> _BRIEF_
The entries below contain a stretch that opens with the line containing "Single Family Homes" and closes with the line containing "[button] (418, 16)"; set down that stretch exactly, both ends included, and nothing else.
+ + + +
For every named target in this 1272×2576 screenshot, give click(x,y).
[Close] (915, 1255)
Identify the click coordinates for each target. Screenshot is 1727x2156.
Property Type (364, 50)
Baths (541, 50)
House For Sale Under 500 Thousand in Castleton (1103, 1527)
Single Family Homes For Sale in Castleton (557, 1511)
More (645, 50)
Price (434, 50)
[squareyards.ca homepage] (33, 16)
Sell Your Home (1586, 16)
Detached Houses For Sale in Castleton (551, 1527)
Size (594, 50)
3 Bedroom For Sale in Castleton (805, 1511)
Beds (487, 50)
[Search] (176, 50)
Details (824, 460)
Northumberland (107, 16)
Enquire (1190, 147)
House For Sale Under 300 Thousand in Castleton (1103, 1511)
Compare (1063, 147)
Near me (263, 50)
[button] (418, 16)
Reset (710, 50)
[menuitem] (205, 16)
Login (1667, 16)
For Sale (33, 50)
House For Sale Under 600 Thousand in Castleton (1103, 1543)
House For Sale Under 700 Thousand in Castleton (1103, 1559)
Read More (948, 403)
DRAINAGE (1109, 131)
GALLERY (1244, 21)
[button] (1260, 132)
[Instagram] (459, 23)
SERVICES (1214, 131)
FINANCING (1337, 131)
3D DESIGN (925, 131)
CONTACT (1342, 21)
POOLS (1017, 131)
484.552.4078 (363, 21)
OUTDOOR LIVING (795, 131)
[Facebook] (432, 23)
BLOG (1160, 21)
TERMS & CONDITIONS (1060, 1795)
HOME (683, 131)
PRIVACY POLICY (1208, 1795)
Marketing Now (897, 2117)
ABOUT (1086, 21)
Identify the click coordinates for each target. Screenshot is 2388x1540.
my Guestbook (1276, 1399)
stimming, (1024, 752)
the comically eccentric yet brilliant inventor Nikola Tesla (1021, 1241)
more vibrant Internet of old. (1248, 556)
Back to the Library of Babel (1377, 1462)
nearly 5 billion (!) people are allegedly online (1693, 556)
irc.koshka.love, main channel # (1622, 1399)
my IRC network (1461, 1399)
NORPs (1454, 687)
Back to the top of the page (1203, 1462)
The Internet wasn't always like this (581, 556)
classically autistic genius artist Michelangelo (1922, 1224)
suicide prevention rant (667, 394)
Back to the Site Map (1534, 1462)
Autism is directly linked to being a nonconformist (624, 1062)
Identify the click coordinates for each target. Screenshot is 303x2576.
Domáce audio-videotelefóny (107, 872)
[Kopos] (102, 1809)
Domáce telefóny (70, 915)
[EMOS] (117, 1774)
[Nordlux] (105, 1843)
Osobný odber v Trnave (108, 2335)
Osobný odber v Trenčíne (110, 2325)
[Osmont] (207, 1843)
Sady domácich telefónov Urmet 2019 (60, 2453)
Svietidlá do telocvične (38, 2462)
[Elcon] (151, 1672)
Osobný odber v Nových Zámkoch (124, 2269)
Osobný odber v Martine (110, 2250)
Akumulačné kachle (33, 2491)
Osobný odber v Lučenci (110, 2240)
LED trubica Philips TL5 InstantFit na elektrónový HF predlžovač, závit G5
+ + + +
> _SOLUTION BELOW_
Single Family Homes For Sale in Castleton (557, 1511)
More (645, 50)
Price (434, 50)
[squareyards.ca homepage] (33, 16)
Sell Your Home (1586, 16)
Detached Houses For Sale in Castleton (551, 1527)
Size (594, 50)
3 Bedroom For Sale in Castleton (805, 1511)
Beds (487, 50)
[Search] (176, 50)
Details (824, 460)
Northumberland (107, 16)
Enquire (1190, 147)
House For Sale Under 300 Thousand in Castleton (1103, 1511)
Compare (1063, 147)
Near me (263, 50)
[button] (418, 16)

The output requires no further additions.